**EXERCISE GOAL:** Turn the data starting at the line containing "Given: Click the WPS Office app icon" and ending at the line containing "coord(58,61)" into a numbered list, leaving out blank lines.

**SUPPLIED RECORDS:**
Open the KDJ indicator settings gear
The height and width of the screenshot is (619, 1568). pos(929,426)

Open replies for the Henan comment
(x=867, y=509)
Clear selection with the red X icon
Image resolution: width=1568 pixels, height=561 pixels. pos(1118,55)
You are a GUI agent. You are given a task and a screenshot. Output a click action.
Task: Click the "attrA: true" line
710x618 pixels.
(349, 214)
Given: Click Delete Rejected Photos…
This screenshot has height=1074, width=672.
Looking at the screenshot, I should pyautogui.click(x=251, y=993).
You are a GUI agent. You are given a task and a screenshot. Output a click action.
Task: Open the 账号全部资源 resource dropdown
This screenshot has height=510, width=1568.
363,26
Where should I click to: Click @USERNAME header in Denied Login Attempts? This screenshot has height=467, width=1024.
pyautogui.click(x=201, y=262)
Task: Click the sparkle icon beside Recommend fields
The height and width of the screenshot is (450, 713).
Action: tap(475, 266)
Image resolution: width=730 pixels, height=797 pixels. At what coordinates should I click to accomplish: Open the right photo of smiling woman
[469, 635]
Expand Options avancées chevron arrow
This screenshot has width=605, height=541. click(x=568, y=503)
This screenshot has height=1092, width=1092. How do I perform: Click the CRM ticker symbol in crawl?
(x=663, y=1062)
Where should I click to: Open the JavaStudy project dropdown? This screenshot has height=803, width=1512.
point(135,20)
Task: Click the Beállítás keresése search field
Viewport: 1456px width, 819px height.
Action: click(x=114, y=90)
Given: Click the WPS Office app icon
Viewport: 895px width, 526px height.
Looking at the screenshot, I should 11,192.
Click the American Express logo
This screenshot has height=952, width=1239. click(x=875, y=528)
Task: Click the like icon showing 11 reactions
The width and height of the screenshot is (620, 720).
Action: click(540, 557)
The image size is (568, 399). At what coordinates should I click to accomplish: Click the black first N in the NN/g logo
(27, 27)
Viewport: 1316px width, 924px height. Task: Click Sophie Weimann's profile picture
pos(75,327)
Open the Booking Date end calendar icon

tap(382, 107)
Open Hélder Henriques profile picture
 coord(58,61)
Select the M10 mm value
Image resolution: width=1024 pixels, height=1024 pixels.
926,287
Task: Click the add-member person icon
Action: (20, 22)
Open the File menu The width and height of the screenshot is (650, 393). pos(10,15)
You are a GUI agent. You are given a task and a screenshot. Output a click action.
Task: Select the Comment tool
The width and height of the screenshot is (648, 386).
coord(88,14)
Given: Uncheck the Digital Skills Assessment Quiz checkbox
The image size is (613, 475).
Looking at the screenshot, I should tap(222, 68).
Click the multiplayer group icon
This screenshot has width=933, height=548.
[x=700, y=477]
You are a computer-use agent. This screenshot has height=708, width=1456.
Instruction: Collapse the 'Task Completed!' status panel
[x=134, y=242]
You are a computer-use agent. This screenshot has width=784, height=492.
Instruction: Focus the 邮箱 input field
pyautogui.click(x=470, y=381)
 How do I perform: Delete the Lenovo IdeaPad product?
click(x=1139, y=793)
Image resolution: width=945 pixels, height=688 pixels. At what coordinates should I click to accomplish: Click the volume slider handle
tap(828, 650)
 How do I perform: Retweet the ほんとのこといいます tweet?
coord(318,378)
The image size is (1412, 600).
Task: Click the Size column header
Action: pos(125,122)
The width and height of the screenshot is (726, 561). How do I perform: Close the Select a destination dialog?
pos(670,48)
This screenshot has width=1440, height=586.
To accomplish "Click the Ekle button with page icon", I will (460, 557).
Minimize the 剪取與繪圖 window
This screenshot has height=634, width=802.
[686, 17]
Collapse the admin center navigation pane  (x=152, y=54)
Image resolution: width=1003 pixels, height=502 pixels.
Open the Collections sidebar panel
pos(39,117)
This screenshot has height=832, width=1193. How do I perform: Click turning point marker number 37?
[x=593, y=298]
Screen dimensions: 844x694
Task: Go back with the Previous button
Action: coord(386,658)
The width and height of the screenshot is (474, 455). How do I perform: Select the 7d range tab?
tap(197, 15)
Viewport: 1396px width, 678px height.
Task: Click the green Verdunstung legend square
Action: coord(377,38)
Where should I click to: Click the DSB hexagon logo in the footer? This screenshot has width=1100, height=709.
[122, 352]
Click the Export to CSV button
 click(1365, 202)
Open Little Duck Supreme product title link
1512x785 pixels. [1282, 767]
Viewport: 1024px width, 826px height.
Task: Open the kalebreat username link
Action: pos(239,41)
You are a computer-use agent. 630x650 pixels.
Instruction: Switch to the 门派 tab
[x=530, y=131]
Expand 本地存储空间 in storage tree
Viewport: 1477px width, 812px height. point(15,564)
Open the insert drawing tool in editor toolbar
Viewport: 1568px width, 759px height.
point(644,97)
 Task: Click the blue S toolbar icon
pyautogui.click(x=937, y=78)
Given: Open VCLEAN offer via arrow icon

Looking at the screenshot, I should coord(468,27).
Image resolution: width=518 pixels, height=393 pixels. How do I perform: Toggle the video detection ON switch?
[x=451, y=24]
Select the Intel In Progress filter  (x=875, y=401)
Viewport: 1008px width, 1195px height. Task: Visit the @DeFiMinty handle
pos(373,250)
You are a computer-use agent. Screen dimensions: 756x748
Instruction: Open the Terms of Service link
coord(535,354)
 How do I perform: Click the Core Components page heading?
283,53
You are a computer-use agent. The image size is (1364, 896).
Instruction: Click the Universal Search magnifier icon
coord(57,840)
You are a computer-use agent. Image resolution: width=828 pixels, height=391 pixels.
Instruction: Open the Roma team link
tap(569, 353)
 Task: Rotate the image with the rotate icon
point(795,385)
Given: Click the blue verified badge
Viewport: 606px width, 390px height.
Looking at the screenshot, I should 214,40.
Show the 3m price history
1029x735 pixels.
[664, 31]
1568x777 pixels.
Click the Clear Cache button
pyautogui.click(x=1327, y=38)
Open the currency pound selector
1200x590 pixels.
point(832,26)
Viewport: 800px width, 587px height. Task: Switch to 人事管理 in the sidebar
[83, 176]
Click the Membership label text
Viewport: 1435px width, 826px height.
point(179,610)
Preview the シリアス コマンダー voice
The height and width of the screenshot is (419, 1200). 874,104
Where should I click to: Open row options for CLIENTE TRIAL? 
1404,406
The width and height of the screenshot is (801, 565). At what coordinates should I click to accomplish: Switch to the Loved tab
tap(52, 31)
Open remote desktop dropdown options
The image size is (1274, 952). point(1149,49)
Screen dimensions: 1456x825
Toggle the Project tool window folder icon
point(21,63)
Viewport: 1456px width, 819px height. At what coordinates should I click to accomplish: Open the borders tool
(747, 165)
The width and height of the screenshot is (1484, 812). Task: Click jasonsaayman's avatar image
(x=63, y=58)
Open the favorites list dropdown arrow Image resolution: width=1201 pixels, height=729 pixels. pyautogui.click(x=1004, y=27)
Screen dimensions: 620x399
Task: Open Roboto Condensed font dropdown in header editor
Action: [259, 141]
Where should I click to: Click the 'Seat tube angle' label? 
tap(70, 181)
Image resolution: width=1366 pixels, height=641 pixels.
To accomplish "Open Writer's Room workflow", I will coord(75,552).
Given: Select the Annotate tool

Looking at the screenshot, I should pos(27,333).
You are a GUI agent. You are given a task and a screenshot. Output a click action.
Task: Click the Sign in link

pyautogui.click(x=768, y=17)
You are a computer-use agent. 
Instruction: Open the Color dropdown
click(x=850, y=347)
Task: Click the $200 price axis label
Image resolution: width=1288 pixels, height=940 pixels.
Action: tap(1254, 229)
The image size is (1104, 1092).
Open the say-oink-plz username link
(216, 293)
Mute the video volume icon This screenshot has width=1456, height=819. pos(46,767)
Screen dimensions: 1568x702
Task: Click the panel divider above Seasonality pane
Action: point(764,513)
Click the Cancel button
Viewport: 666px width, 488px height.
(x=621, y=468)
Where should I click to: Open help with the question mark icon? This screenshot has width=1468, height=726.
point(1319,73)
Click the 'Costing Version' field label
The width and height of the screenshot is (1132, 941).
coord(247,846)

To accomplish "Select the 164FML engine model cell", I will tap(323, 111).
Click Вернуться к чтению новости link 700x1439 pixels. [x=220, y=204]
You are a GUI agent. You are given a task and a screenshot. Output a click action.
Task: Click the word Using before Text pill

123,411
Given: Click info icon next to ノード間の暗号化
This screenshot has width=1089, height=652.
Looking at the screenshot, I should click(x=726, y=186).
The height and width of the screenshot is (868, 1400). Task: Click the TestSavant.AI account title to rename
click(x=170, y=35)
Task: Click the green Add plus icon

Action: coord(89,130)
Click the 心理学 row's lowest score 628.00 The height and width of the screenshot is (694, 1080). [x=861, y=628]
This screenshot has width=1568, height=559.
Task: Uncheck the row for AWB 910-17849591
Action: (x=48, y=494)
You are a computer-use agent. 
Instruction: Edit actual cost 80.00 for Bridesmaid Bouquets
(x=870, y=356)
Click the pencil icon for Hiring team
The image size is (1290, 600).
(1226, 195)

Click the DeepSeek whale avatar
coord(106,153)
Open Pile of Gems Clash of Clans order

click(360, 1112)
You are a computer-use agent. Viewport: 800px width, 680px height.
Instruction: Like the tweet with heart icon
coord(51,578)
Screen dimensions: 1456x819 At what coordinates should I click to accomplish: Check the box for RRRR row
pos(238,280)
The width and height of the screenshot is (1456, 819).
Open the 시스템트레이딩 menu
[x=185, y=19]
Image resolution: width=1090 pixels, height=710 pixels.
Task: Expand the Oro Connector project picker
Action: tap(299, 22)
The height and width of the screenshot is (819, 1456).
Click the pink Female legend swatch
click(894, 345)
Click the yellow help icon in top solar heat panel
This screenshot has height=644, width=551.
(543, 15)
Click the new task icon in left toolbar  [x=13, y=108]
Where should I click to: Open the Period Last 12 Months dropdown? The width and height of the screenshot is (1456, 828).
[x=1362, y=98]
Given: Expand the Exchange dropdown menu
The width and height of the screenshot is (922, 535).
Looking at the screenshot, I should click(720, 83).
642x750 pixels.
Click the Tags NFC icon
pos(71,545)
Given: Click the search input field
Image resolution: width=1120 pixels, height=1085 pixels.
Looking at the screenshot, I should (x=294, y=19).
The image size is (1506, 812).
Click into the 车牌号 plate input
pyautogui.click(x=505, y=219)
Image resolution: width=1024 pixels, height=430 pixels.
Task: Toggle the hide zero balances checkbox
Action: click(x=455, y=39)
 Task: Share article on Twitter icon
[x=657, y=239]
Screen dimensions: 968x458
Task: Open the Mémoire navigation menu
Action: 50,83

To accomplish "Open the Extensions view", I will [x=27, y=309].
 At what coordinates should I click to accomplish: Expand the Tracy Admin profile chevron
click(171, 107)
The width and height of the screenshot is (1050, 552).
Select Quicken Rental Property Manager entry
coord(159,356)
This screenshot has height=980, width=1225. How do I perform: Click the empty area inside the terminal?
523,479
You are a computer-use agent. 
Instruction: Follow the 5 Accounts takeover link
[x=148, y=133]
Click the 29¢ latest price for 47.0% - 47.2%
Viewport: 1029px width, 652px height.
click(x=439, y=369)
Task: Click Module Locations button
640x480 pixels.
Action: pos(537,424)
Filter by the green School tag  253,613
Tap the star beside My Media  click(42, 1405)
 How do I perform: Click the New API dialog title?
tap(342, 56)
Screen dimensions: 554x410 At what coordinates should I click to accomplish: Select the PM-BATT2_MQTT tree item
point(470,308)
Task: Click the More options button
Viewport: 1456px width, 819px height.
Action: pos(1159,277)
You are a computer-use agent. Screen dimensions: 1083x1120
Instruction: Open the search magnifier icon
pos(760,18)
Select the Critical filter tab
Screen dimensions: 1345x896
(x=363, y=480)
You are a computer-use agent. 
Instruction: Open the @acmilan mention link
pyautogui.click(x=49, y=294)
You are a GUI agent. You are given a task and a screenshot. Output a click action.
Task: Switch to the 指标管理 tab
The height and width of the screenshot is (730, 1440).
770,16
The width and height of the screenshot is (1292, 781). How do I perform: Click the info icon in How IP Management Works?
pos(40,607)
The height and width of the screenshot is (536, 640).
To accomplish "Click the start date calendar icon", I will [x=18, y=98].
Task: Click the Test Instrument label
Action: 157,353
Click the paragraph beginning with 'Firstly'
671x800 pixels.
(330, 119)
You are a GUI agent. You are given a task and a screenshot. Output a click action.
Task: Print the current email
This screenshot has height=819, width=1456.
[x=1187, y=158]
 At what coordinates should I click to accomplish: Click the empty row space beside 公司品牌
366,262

**IN RESPONSE:**
1. Given: Click the WPS Office app icon
2. Viewport: 895px width, 526px height.
3. Looking at the screenshot, I should 11,192.
4. Click the American Express logo
5. This screenshot has height=952, width=1239. click(x=875, y=528)
6. Task: Click the like icon showing 11 reactions
7. The width and height of the screenshot is (620, 720).
8. Action: click(540, 557)
9. The image size is (568, 399). At what coordinates should I click to accomplish: Click the black first N in the NN/g logo
10. (27, 27)
11. Viewport: 1316px width, 924px height. Task: Click Sophie Weimann's profile picture
12. pos(75,327)
13. Open the Booking Date end calendar icon
14. tap(382, 107)
15. Open Hélder Henriques profile picture
16.  coord(58,61)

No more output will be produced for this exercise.